Almalieque wrote:
We define what's "legal". That's how prostitute stings and philia stings work. We determine what actions are sufficient before being placed under arrest. Being placed in jail is the ultimate form of infringing on someone's rights, so the argument that we can't take away someone rights who appears to be threat is false. Also, "Without due process" means you get due process. It doesn't mean that you'll get it on your own terms. I'm almost positive that the arrests come before your time in court.
An arrest is temporary, coupled with a right to a "fair and speedy trial" for the specific purpose of limiting the time in which your freedom of movement is restricted. Removing someone's right to own a firearm is a permanent action. In order to be effective at "keeping guns out of the hands of suspected terrorists", you can't just remove that right for a little bit. You'd have to take it away for every day that person might want to buy a firearm. And that brings us to the question I'm asking:
What criteria do you think should be used here? Let's assume you want to expand the list of things that can make it illegal for someone to buy or possess a firearm. What are you proposing that expansion should be? Cause I'm just not seeing any way to do this that doesn't have significant problems in terms of 2nd amendment rights. This guy was under investigation (twice) but said investigations were dropped. So even if you proposed a temporary restriction (say while someone is under active investigation, which would require some kind of similar "fair and speedy" requirement as mentioned above), it would not have helped in this case.
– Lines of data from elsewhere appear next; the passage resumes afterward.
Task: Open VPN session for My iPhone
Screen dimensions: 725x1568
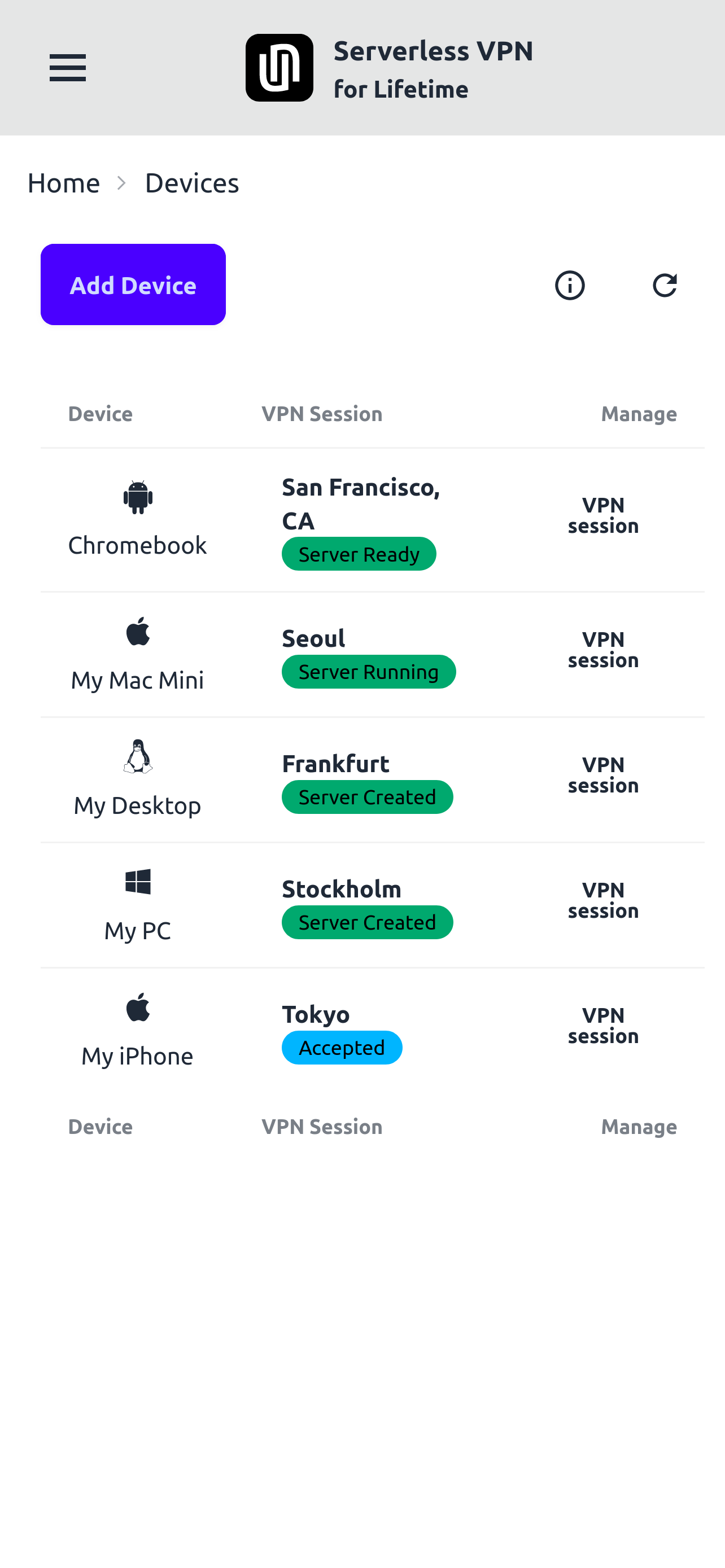Action: pyautogui.click(x=602, y=1026)
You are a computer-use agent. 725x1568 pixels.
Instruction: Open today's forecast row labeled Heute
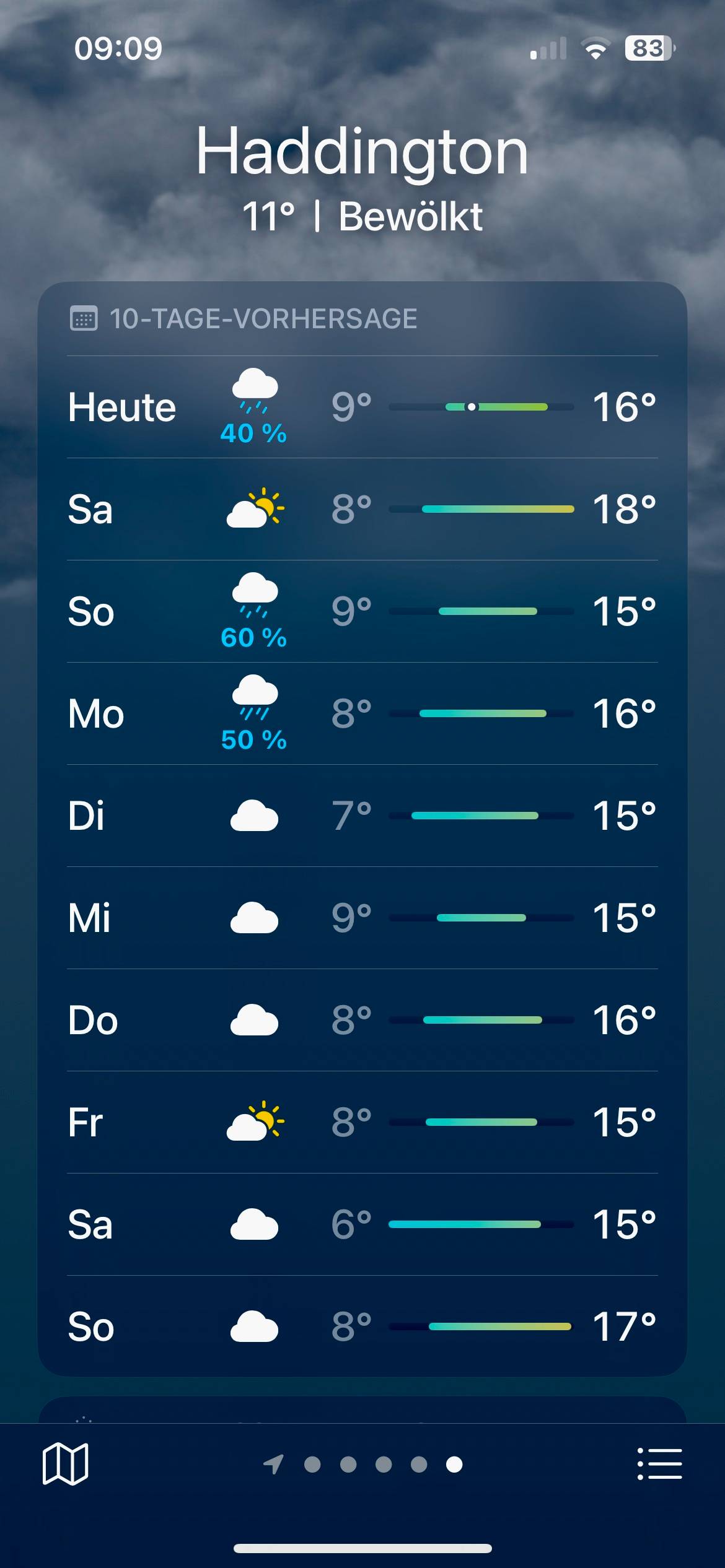(x=362, y=407)
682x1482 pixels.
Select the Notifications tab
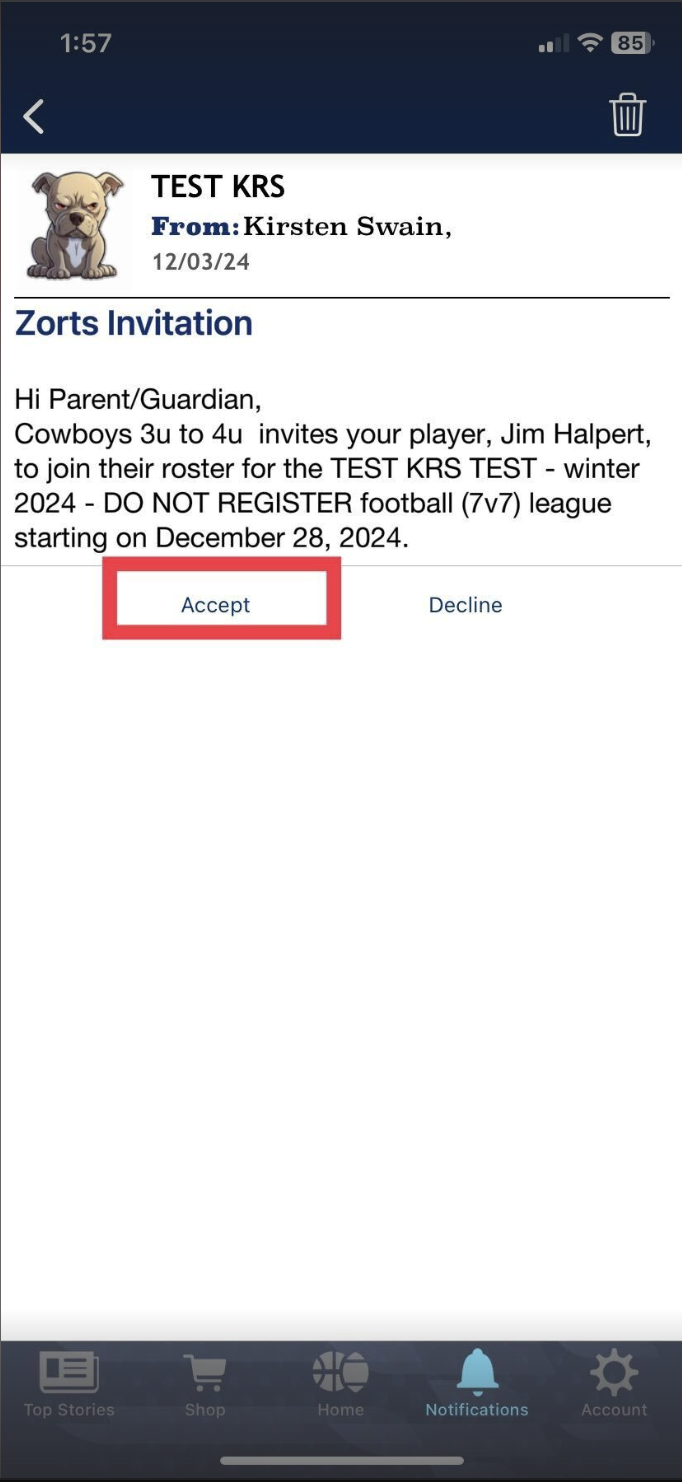[477, 1385]
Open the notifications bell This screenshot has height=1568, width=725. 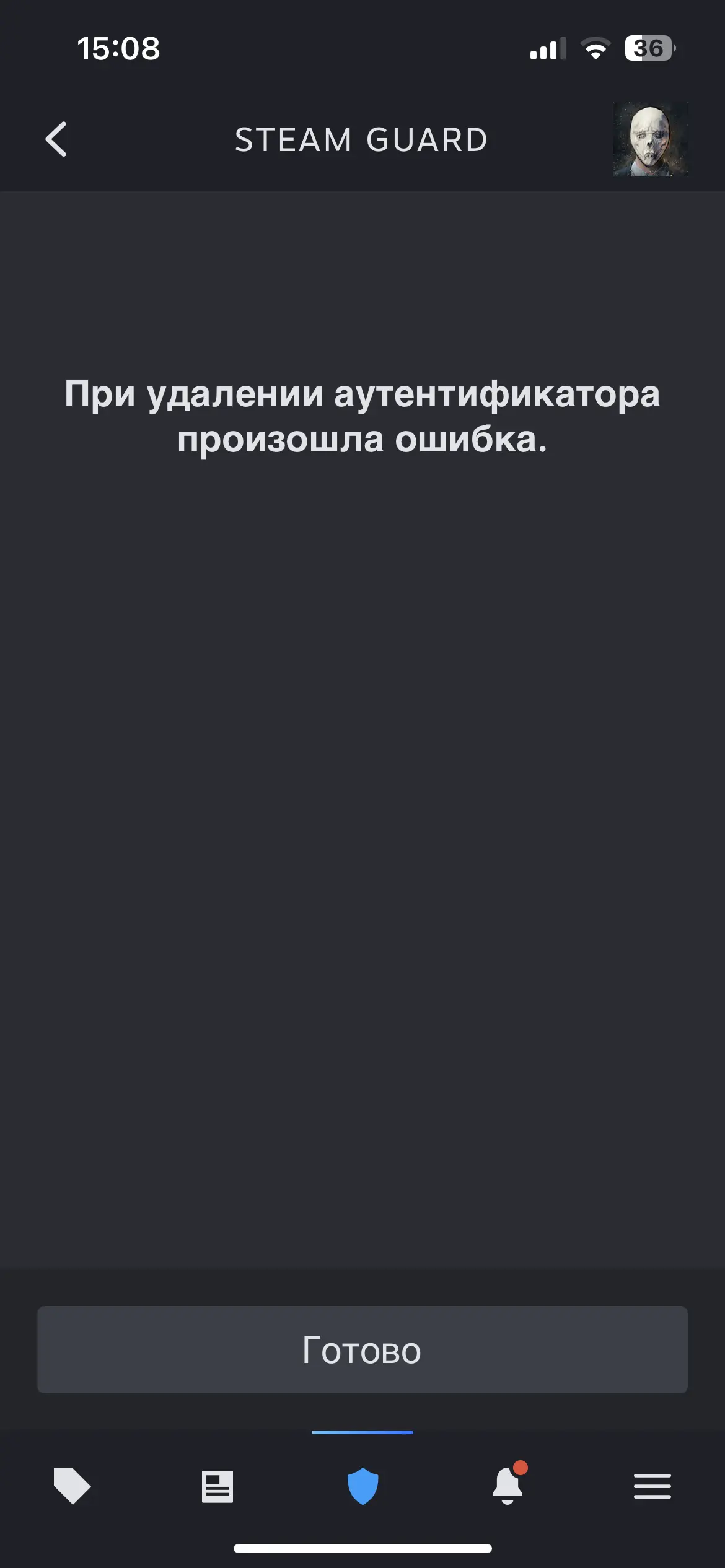pos(508,1486)
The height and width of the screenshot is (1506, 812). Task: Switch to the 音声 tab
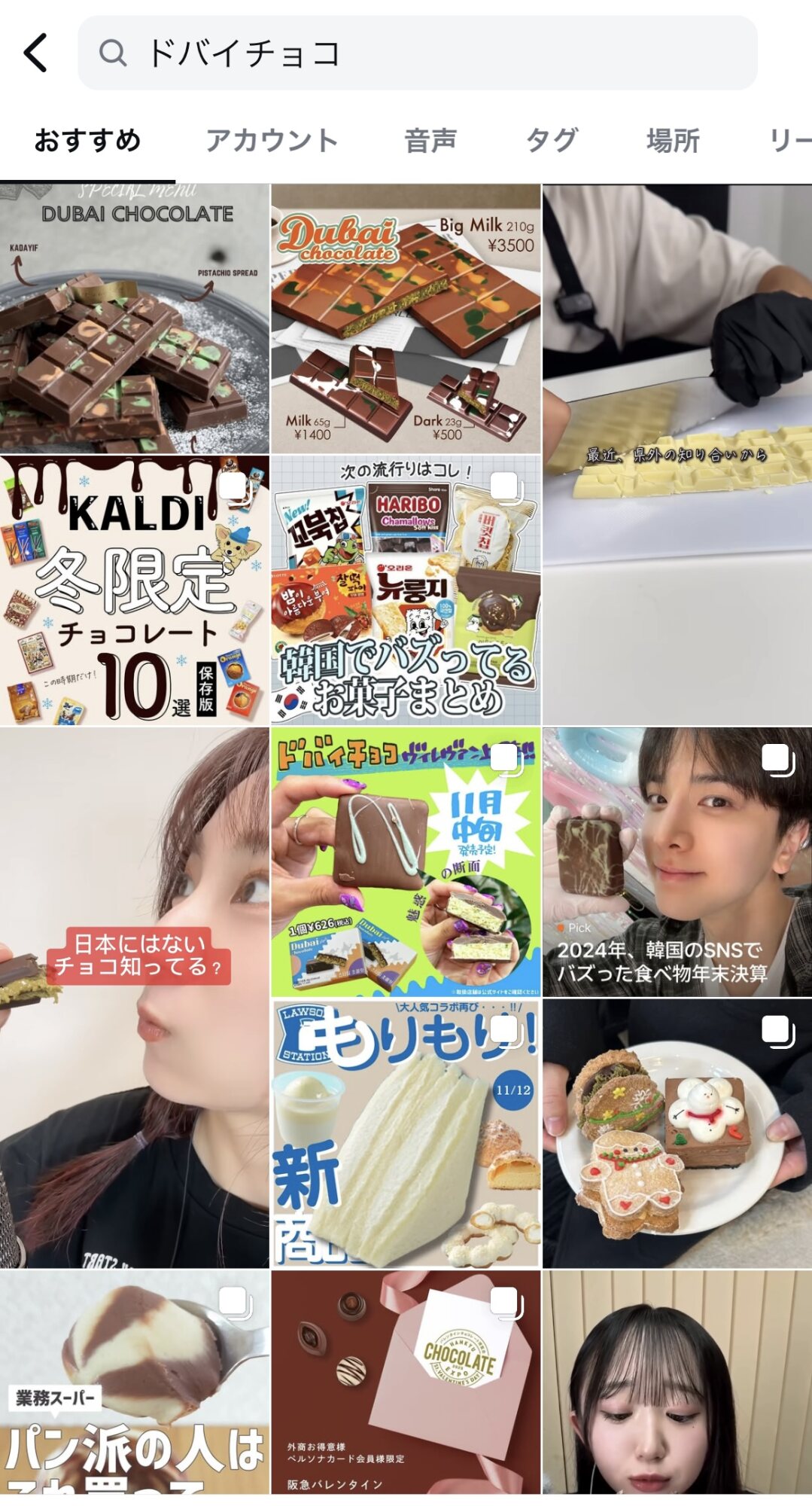tap(430, 140)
As to others who suggest banning a class of weapons, that isn't going to work. It's really easy to say "let's ban all AR-15s and similar weapons", but what exactly is "similar"? We tried that before, and it had zero impact on gun violence. As mentioned earlier, only a very small percentage of firearm deaths are caused by those types of weapons anyway. And the math isn't such that we could reduce firearm deaths by 4% by banning those weapons. The perpetrators would just use different weapons. A pair of handguns would have been just as effective in this shooting as the weapon used. Possibly even moreso. As Lolgaxe has correctly pointed out, AR-15 type weapons aren't very good in close shooting situations, and don't have as much staying power as other weapons that could be used. Ironically, many of you are more or less arguing for banning of a less effective set of weapons, not out of a rational reason to ban them, but a kind of knee jerk ignorant fear of how the weapons look. Similarly, many yahoo shooter types gravitate to the same sort of weapon for the same reason (it looks scary, so it makes them seem more powerful when using it, even though they aren't). The Aurora Theater shooting is a great example of this. If the idiot had not gone for the scary looking 100 round drum, which promptly jammed, he might have killed many times more people than the 12 he did.
So maybe we should be encouraging nutters to use those kinds of weapons, while arming the rest of us with much more effective concealed handguns. Might be a much more effective method than trying to ban weapons, or restrict ownership.